La educación social, en alerta ante el confinamiento

La educación social, que, a través de la aplicación de estrategias y contenidos educativos, persigue el bienestar social y la mejora de la calidad de vida de individuos en situación de vulnerabilidad, no puede parar ni en tiempos de pandemia.

Porque la educación social no solo consiste en brindar servicios y atenciones básicas a personas vulnerables. También es facilitar su inclusión en la sociedad y en promover su desarrollo personal, autonomía e independencia. Esto se logra mediante procesos educativos de intervención directa como la educación de calle o el acompañamiento. ¿Cómo hacerlo en tiempos de calles desiertas y desoladas?

Así como se han articulado medidas para garantizar la atención a las víctimas de la violencia de género, también debe continuar la atención y protección a la infancia en situación de desamparo, a la población migrante, a personas sin hogar, a personas con discapacidad, a jóvenes en escuelas de segunda oportunidad, a trabajadores de empresas de inserción, a personas que están saliendo de procesos de adicción, o a desempleados que cursan acciones de formación para el empleo.

Formar para el trabajo cuando la actividad se detiene

Muchos de los programas socioeducativos dirigidos a personas vulnerables tienen su eje vertebrador en la formación para el empleo. En ocasiones, como paso previo a la incorporación al mercado de trabajo, y otras, ya desde el propio empleo, favoreciendo la educación y promoción personal.

Si la actividad productiva para, también se detienen los procesos formativos que tienen lugar en el curso de esa actividad. Este es un problema que la educación social comparte con la formación reglada, pues también se ha interrumpido la formación en centros de trabajo y la formación dual.

El aprendizaje en el puesto de trabajo, una de las claves del éxito de la formación profesional, ha quedado suspendido y a la espera de que se retome la actividad en las empresas.

Esto coloca a sus participantes en un limbo educativo: esta formación, al ser básicamente práctica, no puede ser impartida a distancia.
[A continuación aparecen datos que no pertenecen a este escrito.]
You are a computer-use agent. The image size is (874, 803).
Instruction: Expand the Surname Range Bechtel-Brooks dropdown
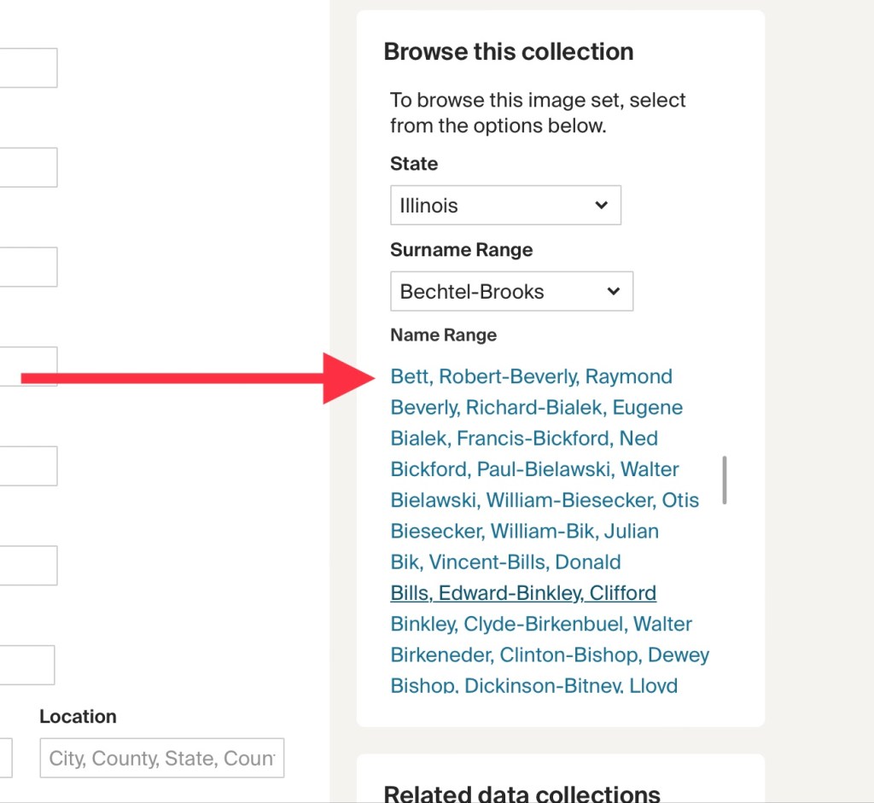510,291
Requiere de presencialidad, de un número suficiente de horas, de ejercitación de competencias que en este momento se encuentran limitadas pero que no deben impedir la finalización del curso.

La pregunta es: ¿Es posible formar para el trabajo, una actividad con un componente relacional importante, en tiempos de teletrabajo y ante la creciente digitalización de la economía?

El Tercer Sector y la provisión de servicios sociales básicos

En España, muchos de los servicios y programas de inclusión social (entre ellos los de formación), son promovidos y gestionados por entidades sin ánimo de lucro. Su actividad, ahora interrumpida, descansa sobre el trabajo de profesionales contratados, así como de una considerable intervención de voluntariado.

Estas entidades forman parte del Tercer Sector de Acción Social y prestan un servicio de carácter público a población que no está en condiciones de pagarlo. Muchas de ellas están agrupadas en la Plataforma Tercer Sector y pertenecen a la Red Española de Lucha contra la Pobreza, que ya ha alertado de la necesidad de activar medidas que garanticen la continuidad de sus programas.

El Tercer Sector sufrió enormemente el impacto de la crisis financiera de 2008 y las organizaciones que lograron superarla se convirtieron en un recurso fundamental para la continuidad de muchos programas de atención social.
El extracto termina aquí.